> _Problem description_
Take the data that follows and return it exactly.

> _Supplied information_
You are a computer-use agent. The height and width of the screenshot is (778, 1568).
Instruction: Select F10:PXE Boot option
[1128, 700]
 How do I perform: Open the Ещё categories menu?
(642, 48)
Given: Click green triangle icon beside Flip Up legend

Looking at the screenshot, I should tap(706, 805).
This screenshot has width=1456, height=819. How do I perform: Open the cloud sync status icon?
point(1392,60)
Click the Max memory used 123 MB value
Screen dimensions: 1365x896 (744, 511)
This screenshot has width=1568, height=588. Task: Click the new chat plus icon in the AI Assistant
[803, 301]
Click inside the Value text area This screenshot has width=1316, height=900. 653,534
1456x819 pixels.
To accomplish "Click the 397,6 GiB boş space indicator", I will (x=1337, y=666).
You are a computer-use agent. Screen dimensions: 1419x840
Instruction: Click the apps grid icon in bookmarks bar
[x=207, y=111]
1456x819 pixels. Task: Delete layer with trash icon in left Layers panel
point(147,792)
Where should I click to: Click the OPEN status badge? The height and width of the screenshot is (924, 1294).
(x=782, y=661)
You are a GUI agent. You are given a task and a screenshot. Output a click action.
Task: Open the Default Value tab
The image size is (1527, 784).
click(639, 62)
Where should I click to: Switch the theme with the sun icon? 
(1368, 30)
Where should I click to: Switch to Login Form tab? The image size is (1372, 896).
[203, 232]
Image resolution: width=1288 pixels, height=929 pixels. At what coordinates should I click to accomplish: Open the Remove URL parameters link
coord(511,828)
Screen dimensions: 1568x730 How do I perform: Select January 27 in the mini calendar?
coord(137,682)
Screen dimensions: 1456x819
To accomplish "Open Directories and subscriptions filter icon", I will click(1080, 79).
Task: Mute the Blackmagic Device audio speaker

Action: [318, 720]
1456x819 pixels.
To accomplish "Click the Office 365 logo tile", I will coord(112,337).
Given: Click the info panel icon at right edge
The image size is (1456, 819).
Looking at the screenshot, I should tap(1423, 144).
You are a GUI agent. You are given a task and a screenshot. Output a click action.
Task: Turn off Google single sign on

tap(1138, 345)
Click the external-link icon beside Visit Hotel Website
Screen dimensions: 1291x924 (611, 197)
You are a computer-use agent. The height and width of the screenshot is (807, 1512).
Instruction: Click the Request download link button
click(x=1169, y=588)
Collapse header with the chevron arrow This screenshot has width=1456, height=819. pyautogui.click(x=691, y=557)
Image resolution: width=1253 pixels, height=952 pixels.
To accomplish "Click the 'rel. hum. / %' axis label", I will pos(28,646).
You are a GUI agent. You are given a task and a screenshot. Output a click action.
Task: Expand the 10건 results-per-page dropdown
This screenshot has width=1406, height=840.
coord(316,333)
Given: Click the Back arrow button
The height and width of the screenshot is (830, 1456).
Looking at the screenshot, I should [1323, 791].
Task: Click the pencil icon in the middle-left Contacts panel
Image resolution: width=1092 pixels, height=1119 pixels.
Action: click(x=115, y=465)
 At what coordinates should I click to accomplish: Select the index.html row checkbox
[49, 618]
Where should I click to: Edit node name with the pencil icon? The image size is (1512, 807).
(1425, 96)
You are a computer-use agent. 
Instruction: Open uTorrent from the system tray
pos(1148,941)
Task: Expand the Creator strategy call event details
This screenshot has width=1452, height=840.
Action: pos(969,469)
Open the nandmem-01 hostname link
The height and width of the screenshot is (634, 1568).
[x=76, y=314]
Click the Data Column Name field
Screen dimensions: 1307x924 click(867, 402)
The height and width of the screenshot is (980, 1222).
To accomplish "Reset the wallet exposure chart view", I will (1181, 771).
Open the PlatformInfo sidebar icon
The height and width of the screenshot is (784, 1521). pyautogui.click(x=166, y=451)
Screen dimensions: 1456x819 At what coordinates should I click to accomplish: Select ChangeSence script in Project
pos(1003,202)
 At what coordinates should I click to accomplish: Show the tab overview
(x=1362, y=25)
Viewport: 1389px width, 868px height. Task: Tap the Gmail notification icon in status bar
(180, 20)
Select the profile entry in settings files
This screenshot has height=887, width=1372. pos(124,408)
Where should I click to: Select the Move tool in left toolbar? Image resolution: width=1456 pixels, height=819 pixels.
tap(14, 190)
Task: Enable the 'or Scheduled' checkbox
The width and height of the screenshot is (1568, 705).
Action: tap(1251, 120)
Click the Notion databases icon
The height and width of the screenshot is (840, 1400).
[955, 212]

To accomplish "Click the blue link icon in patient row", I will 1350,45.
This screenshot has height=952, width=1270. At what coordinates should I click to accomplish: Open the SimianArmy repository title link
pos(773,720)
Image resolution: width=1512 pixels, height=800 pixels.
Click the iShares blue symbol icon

> _Solution for this problem_
You are a computer-use agent. The height and width of the screenshot is (778, 1568).
Instruction: Select F10:PXE Boot option
[1128, 700]
 How do I perform: Open the Ещё categories menu?
(642, 48)
Given: Click green triangle icon beside Flip Up legend

Looking at the screenshot, I should tap(706, 805).
This screenshot has width=1456, height=819. How do I perform: Open the cloud sync status icon?
point(1392,60)
Click the Max memory used 123 MB value
Screen dimensions: 1365x896 (744, 511)
This screenshot has width=1568, height=588. Task: Click the new chat plus icon in the AI Assistant
[803, 301]
Click inside the Value text area This screenshot has width=1316, height=900. 653,534
1456x819 pixels.
To accomplish "Click the 397,6 GiB boş space indicator", I will (x=1337, y=666).
You are a computer-use agent. Screen dimensions: 1419x840
Instruction: Click the apps grid icon in bookmarks bar
[x=207, y=111]
1456x819 pixels. Task: Delete layer with trash icon in left Layers panel
point(147,792)
Where should I click to: Click the OPEN status badge? The height and width of the screenshot is (924, 1294).
(x=782, y=661)
You are a GUI agent. You are given a task and a screenshot. Output a click action.
Task: Open the Default Value tab
The image size is (1527, 784).
click(639, 62)
Where should I click to: Switch the theme with the sun icon? 
(1368, 30)
Where should I click to: Switch to Login Form tab? The image size is (1372, 896).
[203, 232]
Image resolution: width=1288 pixels, height=929 pixels. At what coordinates should I click to accomplish: Open the Remove URL parameters link
coord(511,828)
Screen dimensions: 1568x730 How do I perform: Select January 27 in the mini calendar?
coord(137,682)
Screen dimensions: 1456x819
To accomplish "Open Directories and subscriptions filter icon", I will click(1080, 79).
Task: Mute the Blackmagic Device audio speaker

Action: [318, 720]
1456x819 pixels.
To accomplish "Click the Office 365 logo tile", I will coord(112,337).
Given: Click the info panel icon at right edge
The image size is (1456, 819).
Looking at the screenshot, I should tap(1423, 144).
You are a GUI agent. You are given a task and a screenshot. Output a click action.
Task: Turn off Google single sign on

tap(1138, 345)
Click the external-link icon beside Visit Hotel Website
Screen dimensions: 1291x924 (611, 197)
You are a computer-use agent. The height and width of the screenshot is (807, 1512).
Instruction: Click the Request download link button
click(x=1169, y=588)
Collapse header with the chevron arrow This screenshot has width=1456, height=819. pyautogui.click(x=691, y=557)
Image resolution: width=1253 pixels, height=952 pixels.
To accomplish "Click the 'rel. hum. / %' axis label", I will pos(28,646).
You are a GUI agent. You are given a task and a screenshot. Output a click action.
Task: Expand the 10건 results-per-page dropdown
This screenshot has width=1406, height=840.
coord(316,333)
Given: Click the Back arrow button
The height and width of the screenshot is (830, 1456).
Looking at the screenshot, I should [1323, 791].
Task: Click the pencil icon in the middle-left Contacts panel
Image resolution: width=1092 pixels, height=1119 pixels.
Action: click(x=115, y=465)
 At what coordinates should I click to accomplish: Select the index.html row checkbox
[49, 618]
Where should I click to: Edit node name with the pencil icon? The image size is (1512, 807).
(1425, 96)
You are a computer-use agent. 
Instruction: Open uTorrent from the system tray
pos(1148,941)
Task: Expand the Creator strategy call event details
This screenshot has width=1452, height=840.
Action: pos(969,469)
Open the nandmem-01 hostname link
The height and width of the screenshot is (634, 1568).
[x=76, y=314]
Click the Data Column Name field
Screen dimensions: 1307x924 click(867, 402)
The height and width of the screenshot is (980, 1222).
To accomplish "Reset the wallet exposure chart view", I will (1181, 771).
Open the PlatformInfo sidebar icon
The height and width of the screenshot is (784, 1521). pyautogui.click(x=166, y=451)
Screen dimensions: 1456x819 At what coordinates should I click to accomplish: Select ChangeSence script in Project
pos(1003,202)
 At what coordinates should I click to accomplish: Show the tab overview
(x=1362, y=25)
Viewport: 1389px width, 868px height. Task: Tap the Gmail notification icon in status bar
(180, 20)
Select the profile entry in settings files
This screenshot has height=887, width=1372. pos(124,408)
Where should I click to: Select the Move tool in left toolbar? Image resolution: width=1456 pixels, height=819 pixels.
tap(14, 190)
Task: Enable the 'or Scheduled' checkbox
The width and height of the screenshot is (1568, 705).
Action: tap(1251, 120)
Click the Notion databases icon
The height and width of the screenshot is (840, 1400).
[955, 212]

To accomplish "Click the blue link icon in patient row", I will 1350,45.
This screenshot has height=952, width=1270. At what coordinates should I click to accomplish: Open the SimianArmy repository title link
pos(773,720)
Image resolution: width=1512 pixels, height=800 pixels.
Click the iShares blue symbol icon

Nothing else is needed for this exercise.